Mirage $1 “Poker” chips
Undoubtedly more than you’ll want to know, but here goes anyway …
In 2013, Mirage issued these $1 “Poker” chips to be used in its popular Poker Room. Maybe 30-40 tables? So quite a few racks of $1’s were designed and ordered. A different color than the dark blue $1’s used in the main casino.
Here’s the NGCB “Chip & Token Report” record of the order, from their “Historical Report” on the NGCB website:
Also, a pic of the chip, from ChipGuide, for reference:
At that time, I routinely purchased some new issue chips from Ricky P. at all-chips.com. Mostly Atlantic City chips, but Ricky also got new/uncirculated chips from Las Vegas. I ordered one of the Mirage “Poker” chips, and when it arrived, I noticed it only said “Poker” on 1 side. Ricky may have noticed the error, independent of me, of my inquiry to him may have been the first notice of it. Anyway, he checked his stock for other errors and the word was out about the regular vs. error chip … and eventually the double-error chip too. (Regular = “Poker” on both sides; Single error = “Poker” on one side only; Double error = “Poker” missing on both sides.)
ChipGuide and TCR both acknowledge the 3 versions in their listings, with the double-error being the rarest. I’ve been able to acquire all 3 versions, but paid a premium for the double-error.

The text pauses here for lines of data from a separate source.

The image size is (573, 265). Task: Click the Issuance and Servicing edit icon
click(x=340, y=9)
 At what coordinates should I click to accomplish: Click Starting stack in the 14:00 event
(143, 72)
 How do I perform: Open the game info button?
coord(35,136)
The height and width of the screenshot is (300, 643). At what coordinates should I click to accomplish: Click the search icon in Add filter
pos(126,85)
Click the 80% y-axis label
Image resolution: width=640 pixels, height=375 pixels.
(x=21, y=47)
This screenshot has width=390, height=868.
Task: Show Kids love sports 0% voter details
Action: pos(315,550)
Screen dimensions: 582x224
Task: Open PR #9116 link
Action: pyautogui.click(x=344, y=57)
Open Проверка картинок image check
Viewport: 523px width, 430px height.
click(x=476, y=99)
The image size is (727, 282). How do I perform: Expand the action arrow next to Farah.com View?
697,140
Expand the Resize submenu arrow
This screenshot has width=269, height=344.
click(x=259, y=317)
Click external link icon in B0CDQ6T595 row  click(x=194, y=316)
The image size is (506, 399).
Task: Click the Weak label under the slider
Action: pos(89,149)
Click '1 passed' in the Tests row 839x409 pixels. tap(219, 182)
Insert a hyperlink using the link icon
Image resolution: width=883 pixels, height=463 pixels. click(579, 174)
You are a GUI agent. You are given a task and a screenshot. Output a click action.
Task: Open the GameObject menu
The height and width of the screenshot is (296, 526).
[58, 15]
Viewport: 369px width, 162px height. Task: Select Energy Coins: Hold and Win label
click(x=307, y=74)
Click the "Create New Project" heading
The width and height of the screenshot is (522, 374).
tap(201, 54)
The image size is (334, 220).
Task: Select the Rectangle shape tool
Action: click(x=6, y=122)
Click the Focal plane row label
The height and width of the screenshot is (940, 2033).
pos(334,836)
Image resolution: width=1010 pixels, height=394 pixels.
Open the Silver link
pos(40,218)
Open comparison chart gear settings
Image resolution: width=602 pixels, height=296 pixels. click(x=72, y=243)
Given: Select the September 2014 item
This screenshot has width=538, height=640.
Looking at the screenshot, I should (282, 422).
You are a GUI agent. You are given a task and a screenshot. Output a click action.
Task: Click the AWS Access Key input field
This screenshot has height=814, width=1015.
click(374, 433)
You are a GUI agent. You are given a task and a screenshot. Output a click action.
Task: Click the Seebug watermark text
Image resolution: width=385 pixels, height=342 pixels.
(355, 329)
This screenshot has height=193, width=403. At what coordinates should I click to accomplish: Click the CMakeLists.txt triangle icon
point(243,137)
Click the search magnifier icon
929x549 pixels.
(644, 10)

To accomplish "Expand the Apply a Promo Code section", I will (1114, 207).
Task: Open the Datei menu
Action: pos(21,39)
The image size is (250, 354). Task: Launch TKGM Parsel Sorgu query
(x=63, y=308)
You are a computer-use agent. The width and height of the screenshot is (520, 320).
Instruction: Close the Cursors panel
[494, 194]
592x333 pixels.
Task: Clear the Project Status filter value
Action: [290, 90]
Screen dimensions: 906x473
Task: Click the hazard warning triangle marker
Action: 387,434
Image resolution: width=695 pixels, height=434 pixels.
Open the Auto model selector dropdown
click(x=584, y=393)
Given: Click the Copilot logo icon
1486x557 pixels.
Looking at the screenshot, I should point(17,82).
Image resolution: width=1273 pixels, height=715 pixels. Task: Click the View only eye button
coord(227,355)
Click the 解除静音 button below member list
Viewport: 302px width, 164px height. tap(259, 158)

Now for some speculation & mathematics. (If anyone has better math, I’m interested – this is just my personal speculation.) –
Let’s say these inlays (7/8 inch in diameter, I think) are produced from a master page (8-1/2 x 11 inch) in a 5 x 10 arrangement, or 50 inlays per page. Since you need 2 inlays per chip, each page, when reproduced in quantity, will make 25 x 2-sided chips. Equivalent to saying it takes 4 pages of inlays to make a box of chips (100 chips per box).
Let’s further speculate that the master page, which is supposed to have “Poker” written on EVERY inlay, has only 49 inlays with “Poker”, while the 50th inlay does NOT say Poker – in error.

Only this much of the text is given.